Si ces sujets sont importants, le sujet le plus commenté du rapport concerne l’évaluation de la fraude. Le rapport déplore qu’aucune évaluation officielle de la fraude fiscale n’existe. Si on ne peut que partager ce regret, encore faut-il s’entendre sur le périmètre que doit recouvrir une telle évaluation. C’est l’un des grands enjeux de la période. De ce point de vue, le rapport tente de déterminer un périmètre discutable, prétendant qu’une évaluation ne devrait porter que sur les comportements frauduleux volontaires, ce qui exclut les montants provenant d’erreurs ou de mauvaises interprétations du droit fiscal. Il est difficile de souscrire à cette approche pour les raisons suivantes. Tout d’abord, elle méconnaît le droit : qu’un manquement au droit soit volontaire ou non (et donc, sanctionné différemment suivant la gravité des faits) n’en demeure pas moins un manquement au droit. Or, c’est bien la question du respect ou du non respect du droit, qui doit déterminer le périmètre de toute évaluation, qui devrait donc porter sur l’ensemble du « non respect du droit fiscal », à l’instar de l’évaluation de 80 à 100 milliards d’euros réalisée par Solidaires finances publiques. Toute autre approche serait contestable. Face à un « non respect » des règles, il est en effet difficile de déterminer précisément ce qui est « volontaire » de ce qui ne l’est pas. Une personne qui sait pertinemment qu’elle ne respecte pas le droit peut tout à fait prétendre s’être trompée involontairement et biaiser toute évaluation assise sur des considérations morales et non juridiques.
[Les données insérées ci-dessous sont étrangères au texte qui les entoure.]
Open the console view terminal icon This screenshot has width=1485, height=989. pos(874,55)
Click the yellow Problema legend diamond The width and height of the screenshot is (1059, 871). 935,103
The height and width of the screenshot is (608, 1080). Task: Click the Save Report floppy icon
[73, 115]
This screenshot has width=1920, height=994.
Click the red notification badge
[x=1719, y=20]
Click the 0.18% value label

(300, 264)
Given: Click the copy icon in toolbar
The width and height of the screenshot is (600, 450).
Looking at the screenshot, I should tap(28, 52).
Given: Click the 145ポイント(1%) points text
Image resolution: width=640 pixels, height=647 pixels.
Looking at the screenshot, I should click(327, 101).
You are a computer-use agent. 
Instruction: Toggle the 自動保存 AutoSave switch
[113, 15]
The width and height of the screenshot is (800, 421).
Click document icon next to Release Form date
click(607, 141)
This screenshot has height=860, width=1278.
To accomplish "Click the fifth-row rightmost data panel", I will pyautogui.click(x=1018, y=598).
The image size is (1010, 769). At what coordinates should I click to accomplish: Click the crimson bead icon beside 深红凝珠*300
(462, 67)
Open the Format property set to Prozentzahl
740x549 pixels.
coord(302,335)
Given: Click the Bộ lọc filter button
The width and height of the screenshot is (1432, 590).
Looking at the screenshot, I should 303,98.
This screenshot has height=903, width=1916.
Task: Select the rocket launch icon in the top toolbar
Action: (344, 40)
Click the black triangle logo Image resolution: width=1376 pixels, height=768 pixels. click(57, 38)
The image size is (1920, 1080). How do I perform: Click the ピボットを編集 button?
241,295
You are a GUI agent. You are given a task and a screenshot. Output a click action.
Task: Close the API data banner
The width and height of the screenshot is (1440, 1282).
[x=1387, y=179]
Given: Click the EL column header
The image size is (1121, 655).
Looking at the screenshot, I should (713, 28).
La question du périmètre sur lequel se construit une évaluation est déterminante. Elle explique la diversité des estimations disponibles puisque certaines ne portent que sur certains impôts, voire sur certains types de fraude tandis que d’autres portent sur l’ensemble des pratiques irrégulières de l’ensemble des impôts. Vu le contexte, la façon dont le pouvoir a considéré et orienté la lutte contre la fraude ne peut que rendre méfiants quant à une éventuelle évaluation officielle. En supprimant ou en baissant certains impôts très fraudés (ISF, impôt sur les sociétés), en promouvant le « droit à l’erreur » et en rechignant à défendre des mesures ambitieuses au plan international, on a tout à craindre d’une évaluation du pouvoir  : en partant du postulat qu’il y a surtout de l’optimisation mais peu de fraude puisqu’il a pris les mesures qui s’imposaient et que les irrégularités proviennent surtout d’erreurs, le pouvoir ne pourra que conclure que la fraude fiscale est faible et que le contrôle fiscal en identifie l’essentiel. Le rapport en appelle à une évaluation officielle : pour Attac, pourquoi pas, mais il faut clarifier l’approche d’un tel travail. On n’en est pas encore là.

Ces deux rapports se rejoignent sur plusieurs points et soulignent la nécessité d’avoir une stratégie de lutte contre l’évasion fiscale. Pour cela il faut toutefois une réelle volonté politique. Ces deux travaux soulignent chacun à leur manière que cette volonté est au mieux insuffisante, au pire déficiente.